Tolentino, porém, lista argumentos para valorizar o novo objeto de encenação. “É curioso que vários elementos desenvolvidos no decorrer da obra de Nelson já se encontram lá”, diz. Para ele, A Mulher sem Pecado, que estreia nesta sexta, 24, no Teatro Nair Bello, no 3º andar do Shopping Frei Caneca, coloca o feminino no palco e sobrevive bem ao tempo e aos discursos da contemporaneidade, inclusive para provar que Nelson não é tão machista assim, como costuma ser acusado. “Ele justifica a traição da mulher que bate a porta da casa, como se fosse uma Nora tropical, só que para cair nos braços de outro”, compara, em referência ao clássico Casa de Bonecas, de Henrik Ibsen (1828-1906).
A trama é centrada no obsessivo Olegário (interpretado por André Garolli) que, paralisado há sete meses, prostou-se em uma cadeira de rodas como um protagonista da própria tragédia. Dominado pelo ciúme, ele testa de todas as formas a fidelidade da mulher, Lídia (papel de Eugenia Granha), sem encontrar vestígios de traição. Enfim, convencido da lealdade, Olegário assume a farsa ao se levantar da cadeira de rodas, enquanto Lídia, exausta das desconfianças, foge com o motorista (representado por Bruno Barchesi).

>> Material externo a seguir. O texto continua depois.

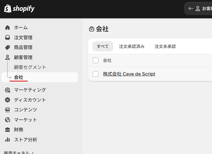Click the Shopify logo in the header
The width and height of the screenshot is (212, 154).
(19, 9)
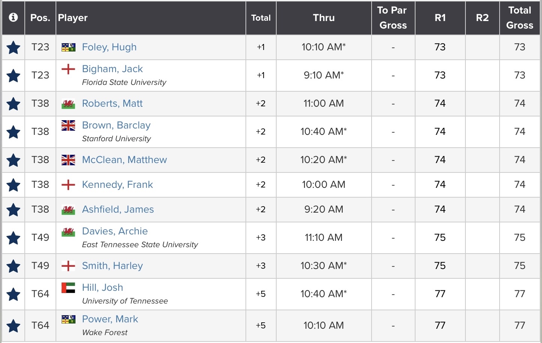Open Foley, Hugh player link
The width and height of the screenshot is (542, 343).
click(x=109, y=47)
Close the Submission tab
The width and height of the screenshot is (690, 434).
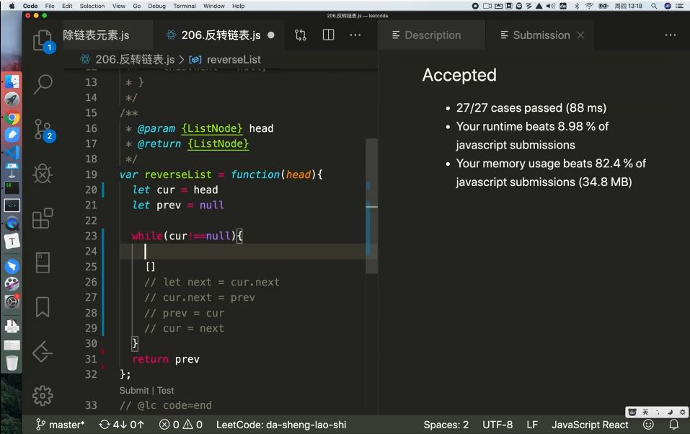[x=581, y=35]
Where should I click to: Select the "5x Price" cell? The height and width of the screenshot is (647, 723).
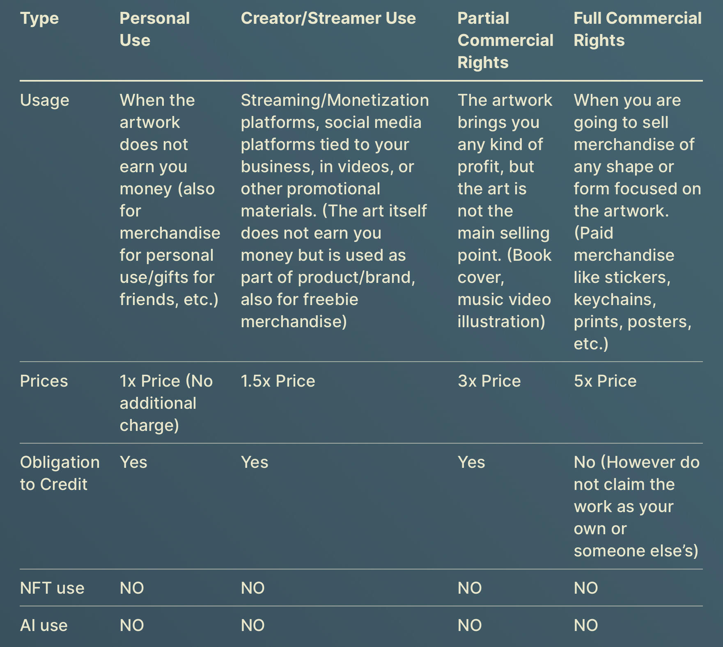click(x=605, y=381)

Tolentino propõe uma reflexão sobre o moralismo em uma radiografia do casamento na década de 1940 e explora uma estética expressionista no trânsito entre o real e o imaginário. “A peça é sobre um homem que perdeu o desejo pela mulher e a jogou nos braços de outro”, observa. “Olegário é tão autocentrado que se só sentia forte e potente quando manifestava o poder fálico e, por isso, a questão da cadeira de rodas não deve ser vista de forma tão literal.”

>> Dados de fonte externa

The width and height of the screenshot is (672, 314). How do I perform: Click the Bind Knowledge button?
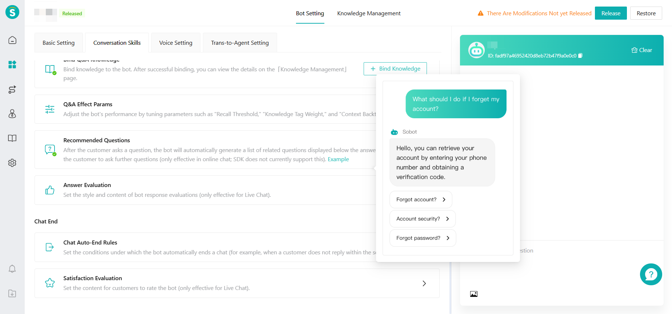tap(395, 69)
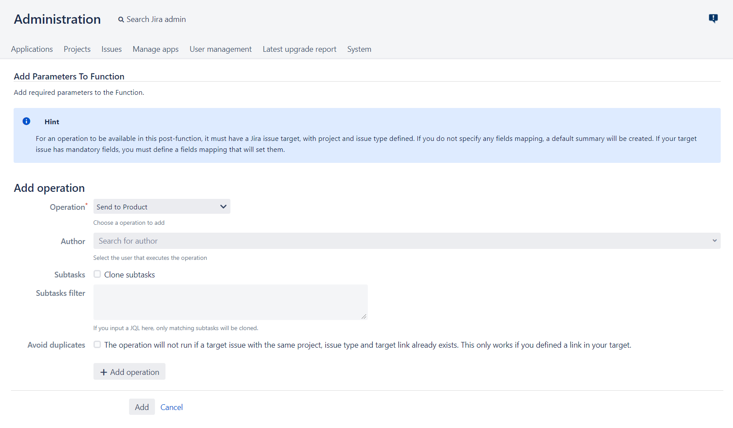
Task: Select the Issues menu item
Action: [x=111, y=49]
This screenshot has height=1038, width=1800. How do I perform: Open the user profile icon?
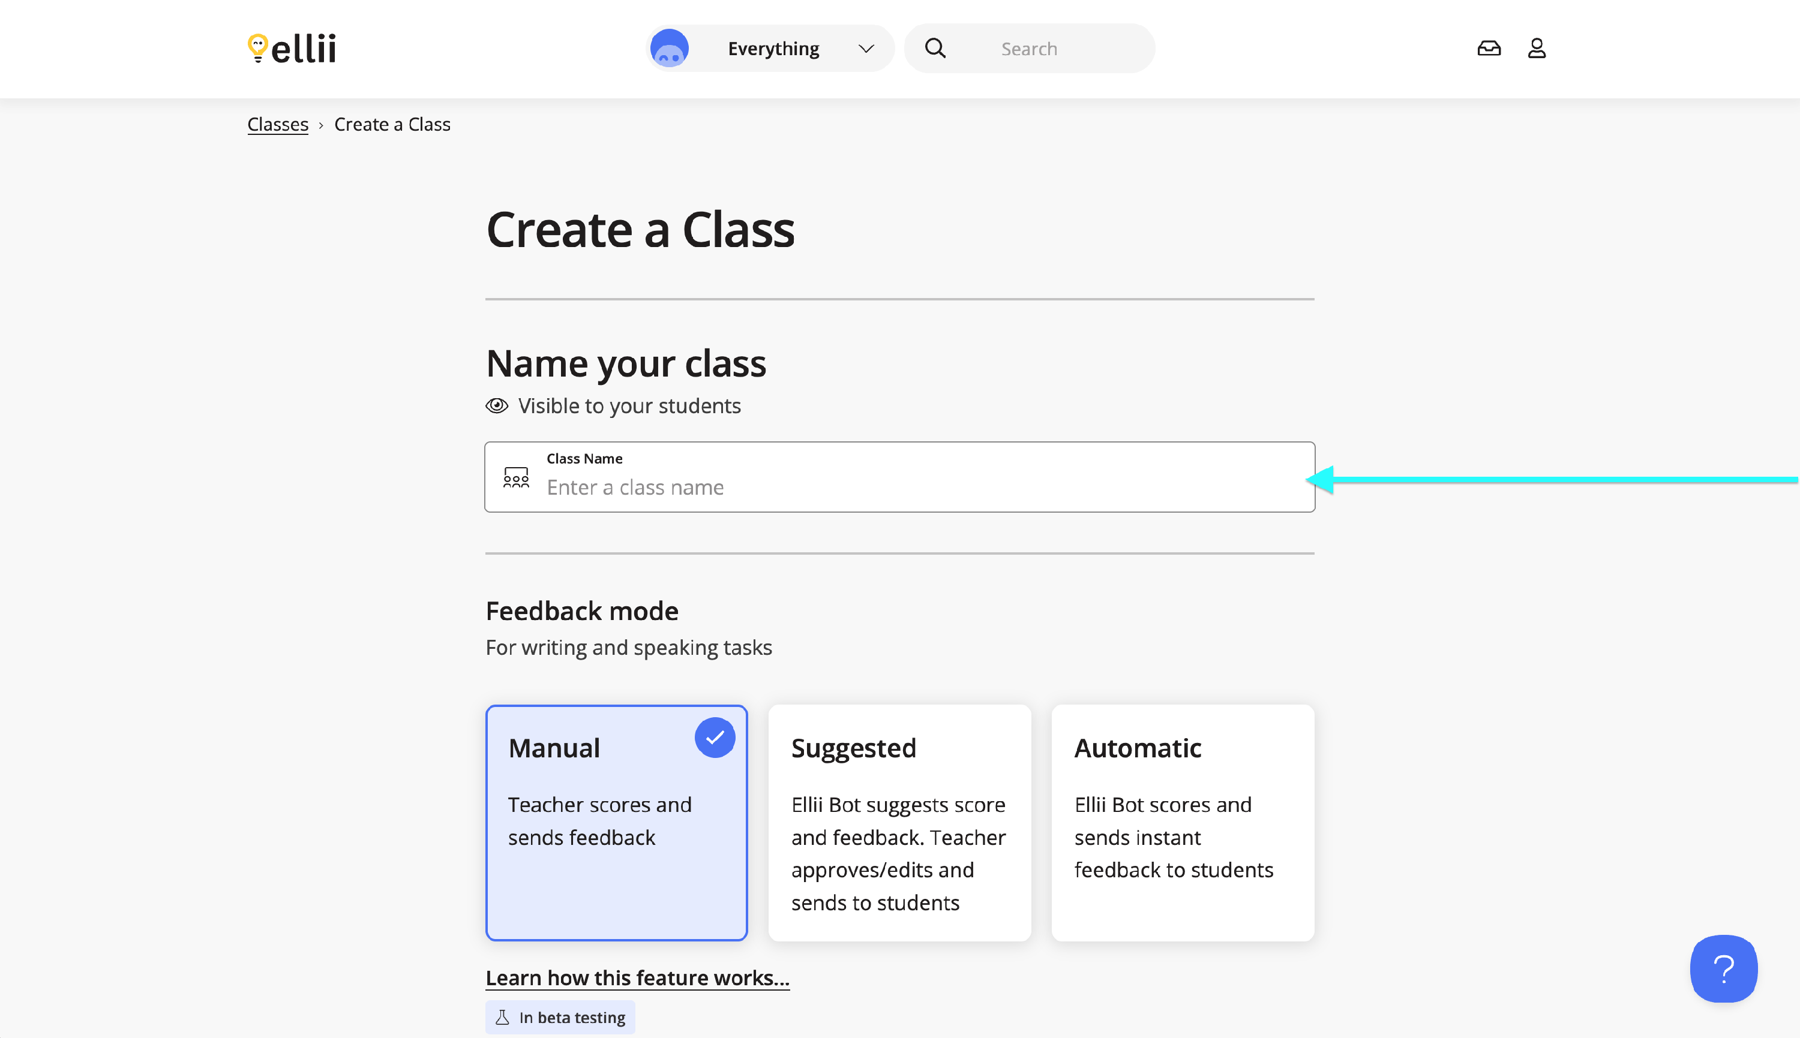pyautogui.click(x=1536, y=48)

A Mulher sem Pecado é a sexta incursão do Grupo Tapa ao universo de Nelson Rodrigues. Depois de Viúva, Porém Honesta (1984), Vestido de Noiva (1994), A Serpente (1999), Valsa Nº 6 (2010) e Anti-Nelson Rodrigues (2014), Tolentino fecha o ciclo das peças psicológicas, designação estabelecida pelo crítico Sábato Magaldi (1927-2016), organizador da dramaturgia do autor na década de 1980.
“Mesmo que Sábato tenha tratado A Serpente como tragédia carioca, ela é mais psicológica e tem afinidades com A Mulher sem Pecado, que, aliás, é A Serpente e Vestido de Noiva sem o véu, a grinalda e o bolo”, define o diretor. “Eu não sei se a peça faria algum sentido na Suécia, mas em qualquer país mediterrâneo o medo de ser traído ronda a cabeça dos homens e, assim, ela se conserva atual.”

Neste repertório, somente Vestido de Noiva pode ser considerado um clássico, e Tolentino critica a acomodação de artistas que se limitam a encenar títulos famosos e colaboram para que grandes dramaturgias caiam no esquecimento. “Somos um país conservador até nisto”, diz.
Na trajetória do próprio Tapa, ele cita que o primeiro espetáculo baseado no russo Anton Tchekhov (1860-1904) foi o pouco conhecido Ivanov, produzido em 1998, para, somente na última década, com todos mais experientes, apostar em O Jardim das Cerejeiras e Tio Vânia, obras-primas incontestáveis.
“Ao montar as obras periféricas, entendemos elementos fundamentais de um autor e vira um caminho de mão-dupla”, afirma. “Quando fizemos Viúva, Porém Honesta, em 1984, ganhamos prêmios, fomos convidados para viajar ao exterior pela primeira vez e a peça passou a ser vista com outros olhos no Brasil até pelos admiradores de Nelson.”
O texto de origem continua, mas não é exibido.